Abstract
Background. Pulmonary hypertension (PH) in patients with interstitial lung disease (ILD) is frequent and associated with a shorter survival.
Objective. To study the clinical, pulmonary function, haemodynamic characteristics, and survival in a large cohort of patients with ILD-PH at right heart catheterization.
Methods. A prospective multicenter observational study (HYPID) was initiated in July 2010 in French expert centers for rare pulmonary diseases and/or PH (NCT01443598).

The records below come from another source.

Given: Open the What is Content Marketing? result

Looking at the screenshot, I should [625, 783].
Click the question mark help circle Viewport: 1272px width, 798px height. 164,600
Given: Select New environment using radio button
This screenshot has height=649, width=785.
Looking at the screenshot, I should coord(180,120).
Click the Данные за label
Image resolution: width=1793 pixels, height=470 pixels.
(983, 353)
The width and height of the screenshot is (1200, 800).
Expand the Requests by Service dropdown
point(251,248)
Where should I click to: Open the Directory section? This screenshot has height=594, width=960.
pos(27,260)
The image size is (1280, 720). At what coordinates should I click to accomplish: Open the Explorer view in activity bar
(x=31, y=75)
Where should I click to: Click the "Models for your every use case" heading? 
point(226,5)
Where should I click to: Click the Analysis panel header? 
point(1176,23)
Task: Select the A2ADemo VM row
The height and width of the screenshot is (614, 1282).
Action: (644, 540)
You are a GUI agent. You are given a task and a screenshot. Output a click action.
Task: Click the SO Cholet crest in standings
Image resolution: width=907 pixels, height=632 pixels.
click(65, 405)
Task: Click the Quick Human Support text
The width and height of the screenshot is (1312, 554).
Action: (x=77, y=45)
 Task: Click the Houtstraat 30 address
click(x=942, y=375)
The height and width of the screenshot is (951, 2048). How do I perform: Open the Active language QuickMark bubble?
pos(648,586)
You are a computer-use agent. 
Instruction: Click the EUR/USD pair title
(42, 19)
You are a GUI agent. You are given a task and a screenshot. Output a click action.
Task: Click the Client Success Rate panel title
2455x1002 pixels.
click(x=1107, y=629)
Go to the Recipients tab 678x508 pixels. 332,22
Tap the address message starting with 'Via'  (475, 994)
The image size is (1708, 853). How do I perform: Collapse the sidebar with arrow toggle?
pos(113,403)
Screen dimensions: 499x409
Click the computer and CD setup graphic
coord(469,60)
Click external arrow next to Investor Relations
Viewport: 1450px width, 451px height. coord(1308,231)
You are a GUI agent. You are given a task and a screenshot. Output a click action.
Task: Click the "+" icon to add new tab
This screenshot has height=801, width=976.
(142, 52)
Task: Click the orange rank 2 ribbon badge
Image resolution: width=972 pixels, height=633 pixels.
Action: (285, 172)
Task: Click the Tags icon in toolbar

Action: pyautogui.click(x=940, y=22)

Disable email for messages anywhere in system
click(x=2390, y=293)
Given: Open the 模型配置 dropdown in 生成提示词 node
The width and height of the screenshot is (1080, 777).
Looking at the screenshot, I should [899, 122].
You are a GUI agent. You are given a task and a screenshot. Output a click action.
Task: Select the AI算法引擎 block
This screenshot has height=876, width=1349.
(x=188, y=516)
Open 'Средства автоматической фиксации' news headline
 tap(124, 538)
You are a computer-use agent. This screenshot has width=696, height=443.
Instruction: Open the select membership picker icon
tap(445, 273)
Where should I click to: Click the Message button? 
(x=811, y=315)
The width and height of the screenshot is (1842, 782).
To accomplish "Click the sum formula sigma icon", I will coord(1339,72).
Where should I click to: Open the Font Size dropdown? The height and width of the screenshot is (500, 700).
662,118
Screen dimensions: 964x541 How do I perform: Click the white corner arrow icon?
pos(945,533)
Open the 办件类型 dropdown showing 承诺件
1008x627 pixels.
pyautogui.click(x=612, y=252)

Results. Out of 220 patients included (mean age 63 ±10 years; 135 males), ILD was idiopathic pulmonary fibrosis (n=37), combined pulmonary fibrosis and emphysema syndrome (n=51), systemic sclerosis with ILD (n=38), sarcoidosis (n=33), and other ILD (n=61). NYHA class was I-II in 19% of patients, III in 59%, IV in 20%, N/A in 2%. Six-min walk distance was 282 ± 147m. Hemodynamic characteristics were mean pulmonary arterial pressure (mPAP) 39 ± 10 mmHg, cardiac index (CI) 2.7 ± 0.7 L/min/m², and pulmonary vascular resistance (PVR) 542 ± 265 dyn.s.cm-5. mPAP was ≥35 mmHg in 59% of the cases and ≥40 mmHg in 40% of the cases. PVR poorly correlated with FVC (r=0.516, p=0.028) or PaO2 (r=0.593, P=0.007). mPAP poorly correlated with FVC (r=0.587, p=0.007) and PaO2 (r=0.593, P=0.007). The median time to death or transplant was 3.85 years, with no significant difference between patients with mPAP < or ≥ 35 or 40 mmHg.
Conclusion. Hemodynamic characteristics do not correlate with pulmonary function in ILD-PH. Preliminary data suggest that the level of mPAP (< or ≥ 35 or 40 mmHg) does not impact survival.